> **Work item**: Where the line containing "Click the 03/17 date on time axis" appears in the entries below, start there and print only that line and every line after it, exactly, through the end, excluding pictures.

Stored data entries:

·····

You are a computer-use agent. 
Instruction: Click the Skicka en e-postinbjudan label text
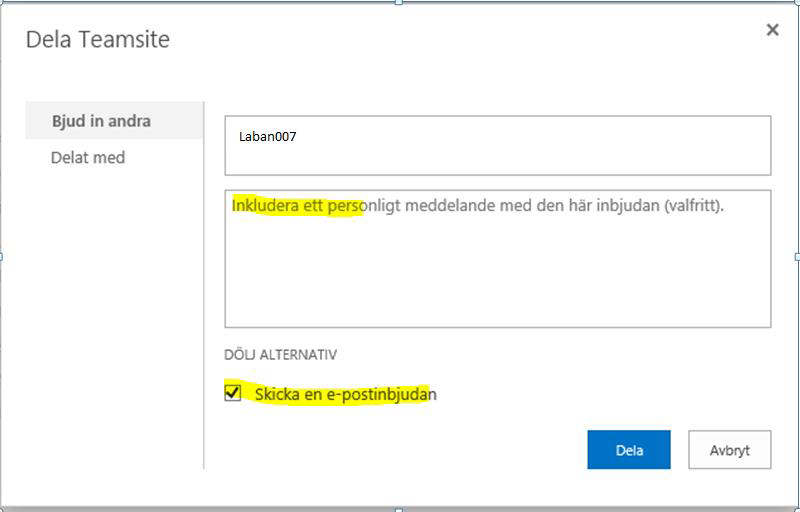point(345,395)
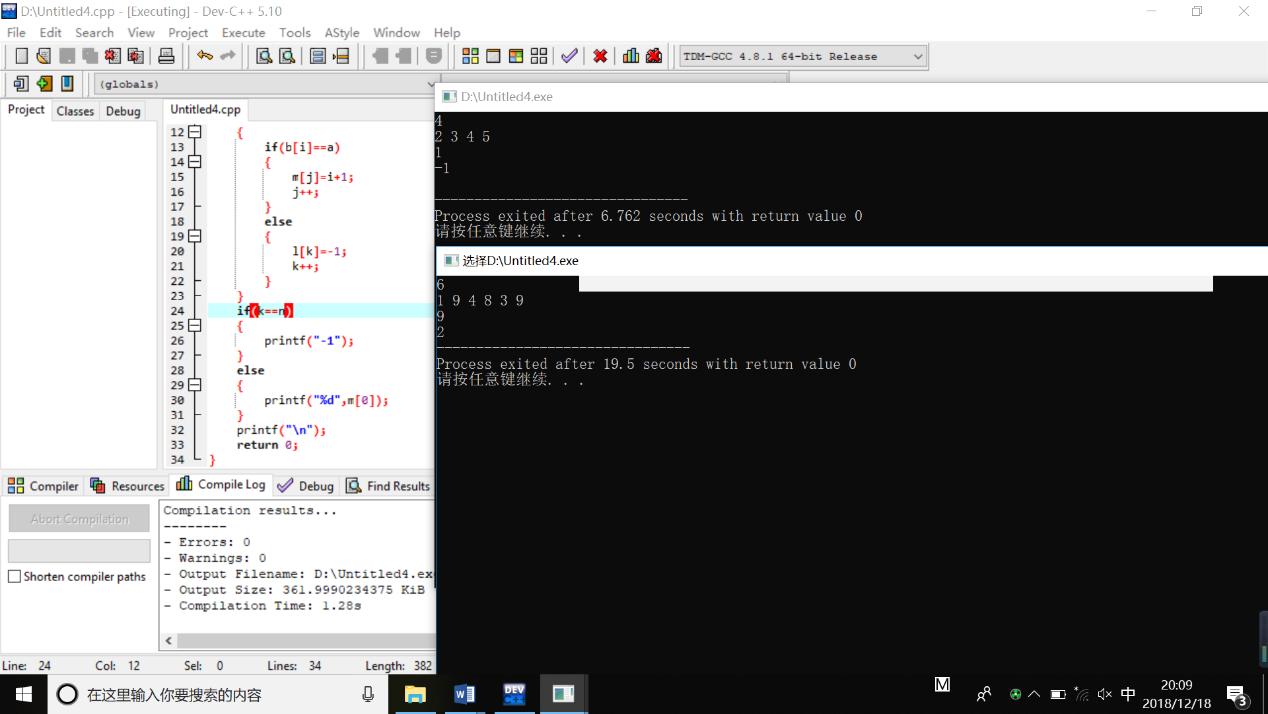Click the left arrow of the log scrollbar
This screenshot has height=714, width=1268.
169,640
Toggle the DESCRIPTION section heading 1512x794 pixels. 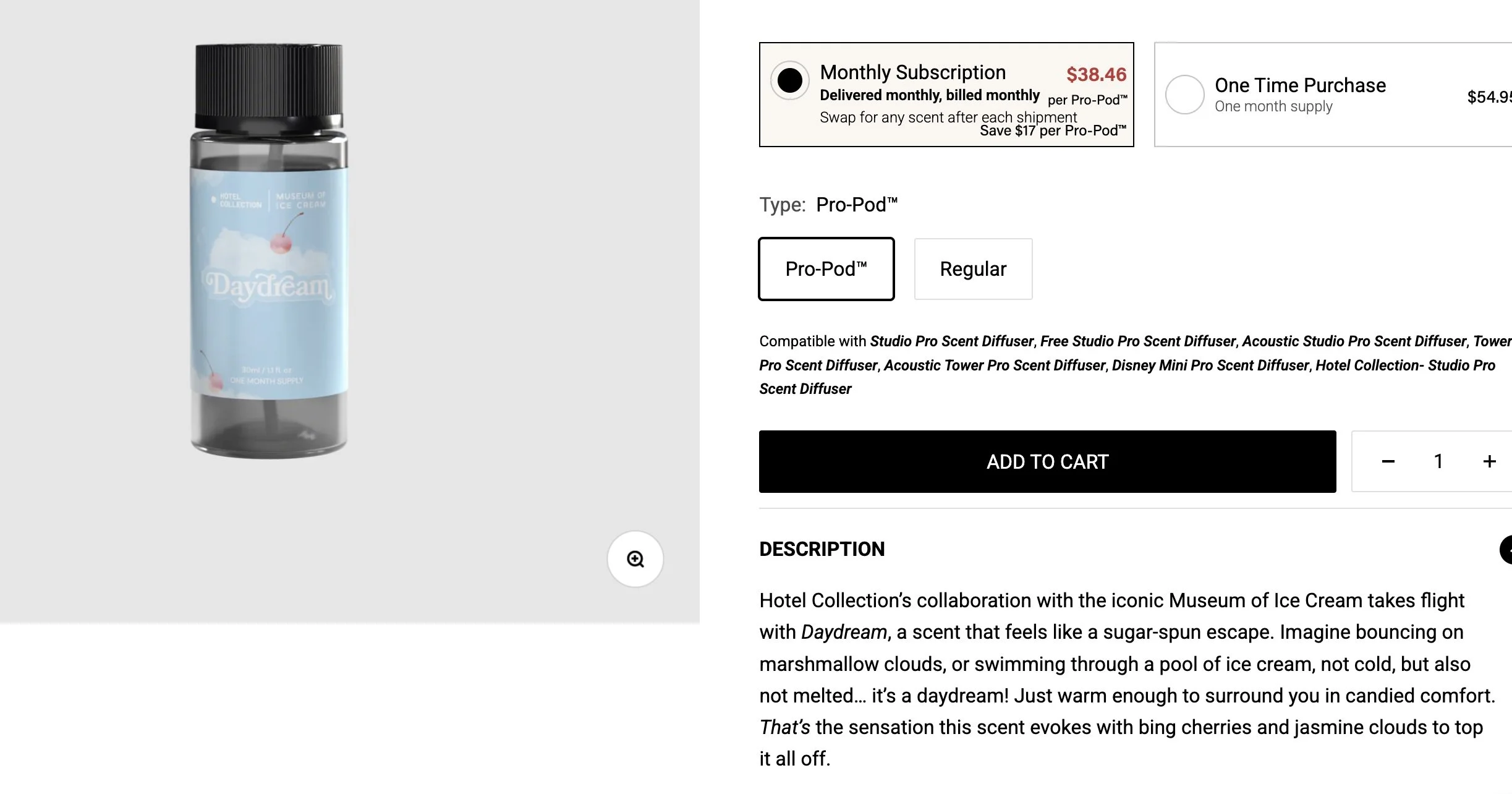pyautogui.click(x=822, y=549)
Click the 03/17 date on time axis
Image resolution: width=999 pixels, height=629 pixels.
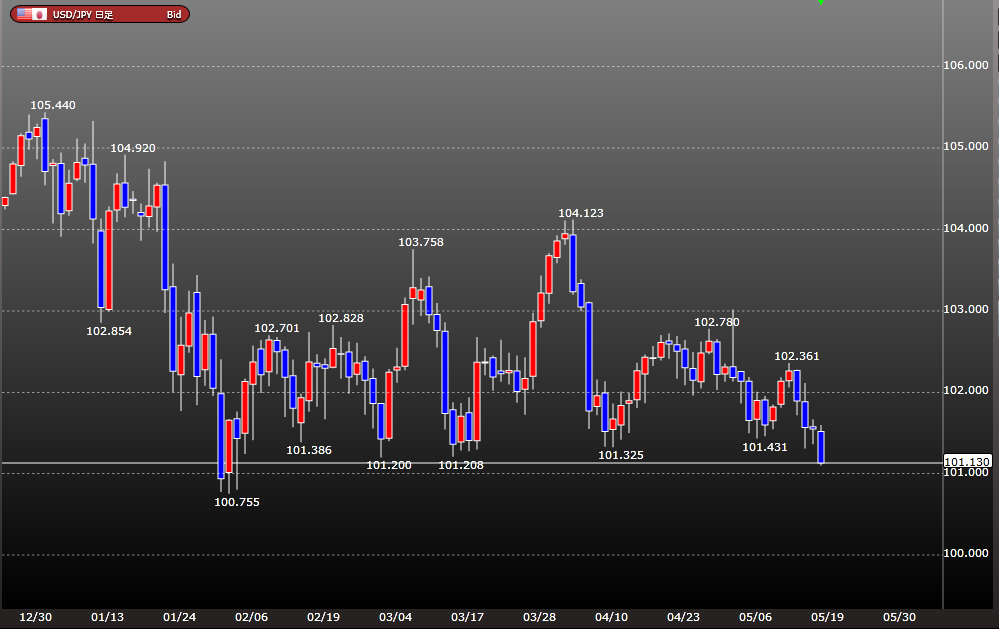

·····

> **Task answer**:
Click the 03/17 date on time axis
Image resolution: width=999 pixels, height=629 pixels.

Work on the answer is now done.